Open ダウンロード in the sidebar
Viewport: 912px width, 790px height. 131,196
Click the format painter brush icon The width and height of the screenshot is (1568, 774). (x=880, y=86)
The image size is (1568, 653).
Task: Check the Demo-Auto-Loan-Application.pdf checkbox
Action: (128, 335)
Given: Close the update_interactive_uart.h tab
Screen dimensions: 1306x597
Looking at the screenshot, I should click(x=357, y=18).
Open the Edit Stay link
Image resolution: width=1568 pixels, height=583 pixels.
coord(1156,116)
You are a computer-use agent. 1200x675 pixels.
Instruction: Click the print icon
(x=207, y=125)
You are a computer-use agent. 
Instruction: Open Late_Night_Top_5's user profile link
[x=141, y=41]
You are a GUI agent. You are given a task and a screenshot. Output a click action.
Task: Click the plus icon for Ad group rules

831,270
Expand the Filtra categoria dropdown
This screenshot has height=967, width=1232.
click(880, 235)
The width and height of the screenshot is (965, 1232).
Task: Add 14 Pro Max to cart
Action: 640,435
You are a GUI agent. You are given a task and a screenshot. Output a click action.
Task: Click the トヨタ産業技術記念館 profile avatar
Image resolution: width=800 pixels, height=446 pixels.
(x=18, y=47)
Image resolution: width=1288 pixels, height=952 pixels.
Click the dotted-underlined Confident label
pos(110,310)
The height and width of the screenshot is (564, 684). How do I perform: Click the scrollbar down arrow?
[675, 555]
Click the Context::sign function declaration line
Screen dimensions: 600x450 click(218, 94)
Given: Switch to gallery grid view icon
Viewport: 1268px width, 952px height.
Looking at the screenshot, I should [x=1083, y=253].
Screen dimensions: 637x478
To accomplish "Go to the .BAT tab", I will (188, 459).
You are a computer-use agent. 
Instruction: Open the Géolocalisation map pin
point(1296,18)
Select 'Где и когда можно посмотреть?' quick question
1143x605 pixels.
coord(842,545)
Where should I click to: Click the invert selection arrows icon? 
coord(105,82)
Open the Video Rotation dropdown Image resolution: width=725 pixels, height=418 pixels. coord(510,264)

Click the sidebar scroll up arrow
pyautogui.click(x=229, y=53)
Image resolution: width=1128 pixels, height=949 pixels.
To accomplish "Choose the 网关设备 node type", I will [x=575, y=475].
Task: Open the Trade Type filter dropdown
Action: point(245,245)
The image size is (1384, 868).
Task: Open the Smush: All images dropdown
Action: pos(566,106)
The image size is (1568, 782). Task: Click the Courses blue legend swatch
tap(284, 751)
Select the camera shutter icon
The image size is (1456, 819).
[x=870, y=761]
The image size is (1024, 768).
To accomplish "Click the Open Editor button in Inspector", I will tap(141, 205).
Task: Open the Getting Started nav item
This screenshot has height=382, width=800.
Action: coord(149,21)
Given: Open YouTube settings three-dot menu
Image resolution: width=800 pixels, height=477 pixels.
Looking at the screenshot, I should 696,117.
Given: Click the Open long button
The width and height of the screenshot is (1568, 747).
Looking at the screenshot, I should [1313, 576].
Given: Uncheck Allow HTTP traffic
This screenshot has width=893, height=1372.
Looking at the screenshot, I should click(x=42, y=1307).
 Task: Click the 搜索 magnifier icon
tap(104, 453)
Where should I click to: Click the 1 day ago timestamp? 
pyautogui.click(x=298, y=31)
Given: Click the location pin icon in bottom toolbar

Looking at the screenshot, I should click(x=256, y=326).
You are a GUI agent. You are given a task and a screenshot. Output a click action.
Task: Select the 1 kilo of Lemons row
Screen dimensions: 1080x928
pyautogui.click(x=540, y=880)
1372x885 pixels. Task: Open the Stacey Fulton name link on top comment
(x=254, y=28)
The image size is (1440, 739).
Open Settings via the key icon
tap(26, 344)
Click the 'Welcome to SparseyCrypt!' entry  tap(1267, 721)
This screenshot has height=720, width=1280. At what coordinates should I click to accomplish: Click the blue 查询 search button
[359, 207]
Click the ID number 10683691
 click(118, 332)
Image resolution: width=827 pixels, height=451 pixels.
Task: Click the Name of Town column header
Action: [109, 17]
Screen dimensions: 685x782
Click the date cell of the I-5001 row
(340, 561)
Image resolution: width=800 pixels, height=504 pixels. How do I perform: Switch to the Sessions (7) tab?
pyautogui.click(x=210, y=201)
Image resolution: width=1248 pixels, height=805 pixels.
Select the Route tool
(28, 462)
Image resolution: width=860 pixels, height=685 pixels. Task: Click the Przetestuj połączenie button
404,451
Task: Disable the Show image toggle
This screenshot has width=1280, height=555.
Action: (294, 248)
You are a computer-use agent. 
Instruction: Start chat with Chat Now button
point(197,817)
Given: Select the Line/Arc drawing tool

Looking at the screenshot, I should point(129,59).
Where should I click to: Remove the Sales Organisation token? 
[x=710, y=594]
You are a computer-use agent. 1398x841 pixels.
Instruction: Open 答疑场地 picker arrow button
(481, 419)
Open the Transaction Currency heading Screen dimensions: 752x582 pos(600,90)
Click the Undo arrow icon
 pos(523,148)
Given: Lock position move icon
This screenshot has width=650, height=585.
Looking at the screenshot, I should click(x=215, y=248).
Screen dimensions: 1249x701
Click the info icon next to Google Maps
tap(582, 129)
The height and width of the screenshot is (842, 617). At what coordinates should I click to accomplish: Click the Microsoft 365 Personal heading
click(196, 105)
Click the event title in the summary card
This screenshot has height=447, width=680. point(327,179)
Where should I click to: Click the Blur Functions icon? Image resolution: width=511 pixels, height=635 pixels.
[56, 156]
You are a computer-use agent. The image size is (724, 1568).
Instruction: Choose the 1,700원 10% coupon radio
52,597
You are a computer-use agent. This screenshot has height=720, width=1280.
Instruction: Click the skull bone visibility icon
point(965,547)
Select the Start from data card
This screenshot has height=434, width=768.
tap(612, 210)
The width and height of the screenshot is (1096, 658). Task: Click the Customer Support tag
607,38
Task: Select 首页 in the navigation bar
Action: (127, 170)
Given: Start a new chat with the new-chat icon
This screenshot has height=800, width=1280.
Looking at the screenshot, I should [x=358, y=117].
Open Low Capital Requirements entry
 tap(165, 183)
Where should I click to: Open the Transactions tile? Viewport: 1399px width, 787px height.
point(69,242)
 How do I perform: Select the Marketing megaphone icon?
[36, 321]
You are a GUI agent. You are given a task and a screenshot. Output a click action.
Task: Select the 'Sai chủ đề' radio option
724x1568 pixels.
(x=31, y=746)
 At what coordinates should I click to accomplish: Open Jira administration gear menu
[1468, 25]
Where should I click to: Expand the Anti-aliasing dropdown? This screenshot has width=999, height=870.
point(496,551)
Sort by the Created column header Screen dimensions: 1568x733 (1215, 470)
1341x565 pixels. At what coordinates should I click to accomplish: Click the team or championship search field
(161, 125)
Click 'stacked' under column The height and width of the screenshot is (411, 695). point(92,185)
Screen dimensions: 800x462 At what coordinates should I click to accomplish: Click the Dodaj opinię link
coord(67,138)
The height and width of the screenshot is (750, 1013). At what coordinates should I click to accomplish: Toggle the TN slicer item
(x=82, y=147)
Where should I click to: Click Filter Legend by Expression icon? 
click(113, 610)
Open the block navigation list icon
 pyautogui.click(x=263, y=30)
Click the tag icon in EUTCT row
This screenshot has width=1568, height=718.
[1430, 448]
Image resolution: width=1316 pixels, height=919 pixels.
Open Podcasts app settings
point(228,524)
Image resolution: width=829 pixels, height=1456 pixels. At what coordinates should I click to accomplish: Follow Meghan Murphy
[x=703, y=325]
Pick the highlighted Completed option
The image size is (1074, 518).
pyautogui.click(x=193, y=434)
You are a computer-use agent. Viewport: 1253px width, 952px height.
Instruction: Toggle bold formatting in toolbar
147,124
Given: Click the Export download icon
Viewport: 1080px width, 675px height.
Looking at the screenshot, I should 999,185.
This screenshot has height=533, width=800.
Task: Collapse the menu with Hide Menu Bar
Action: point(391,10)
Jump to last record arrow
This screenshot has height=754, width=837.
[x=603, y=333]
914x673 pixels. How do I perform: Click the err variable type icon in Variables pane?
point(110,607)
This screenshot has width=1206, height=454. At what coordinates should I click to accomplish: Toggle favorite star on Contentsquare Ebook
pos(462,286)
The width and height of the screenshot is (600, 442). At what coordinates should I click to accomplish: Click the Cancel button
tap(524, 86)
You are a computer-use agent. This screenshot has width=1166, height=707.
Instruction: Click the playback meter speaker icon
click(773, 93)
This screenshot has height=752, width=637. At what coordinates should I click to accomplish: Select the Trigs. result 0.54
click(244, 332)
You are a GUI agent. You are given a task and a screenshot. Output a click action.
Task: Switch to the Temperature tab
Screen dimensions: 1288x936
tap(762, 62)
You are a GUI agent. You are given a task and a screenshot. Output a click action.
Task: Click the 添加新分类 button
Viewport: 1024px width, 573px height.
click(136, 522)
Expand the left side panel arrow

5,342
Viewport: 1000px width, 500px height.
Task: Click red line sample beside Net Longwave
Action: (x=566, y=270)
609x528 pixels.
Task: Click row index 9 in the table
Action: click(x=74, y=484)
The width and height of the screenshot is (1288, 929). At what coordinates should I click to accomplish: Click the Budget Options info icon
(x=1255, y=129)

Your goal
In the entries above, one line contains "Open the Video" and another contains "The image size is (1024, 768).". Reproduce exactly those two lines and the lines between them, nothing else.

Solution to the exercise
Open the Video Rotation dropdown Image resolution: width=725 pixels, height=418 pixels. coord(510,264)

Click the sidebar scroll up arrow
pyautogui.click(x=229, y=53)
Image resolution: width=1128 pixels, height=949 pixels.
To accomplish "Choose the 网关设备 node type", I will [x=575, y=475].
Task: Open the Trade Type filter dropdown
Action: point(245,245)
The image size is (1384, 868).
Task: Open the Smush: All images dropdown
Action: pos(566,106)
The image size is (1568, 782). Task: Click the Courses blue legend swatch
tap(284, 751)
Select the camera shutter icon
The image size is (1456, 819).
[x=870, y=761]
The image size is (1024, 768).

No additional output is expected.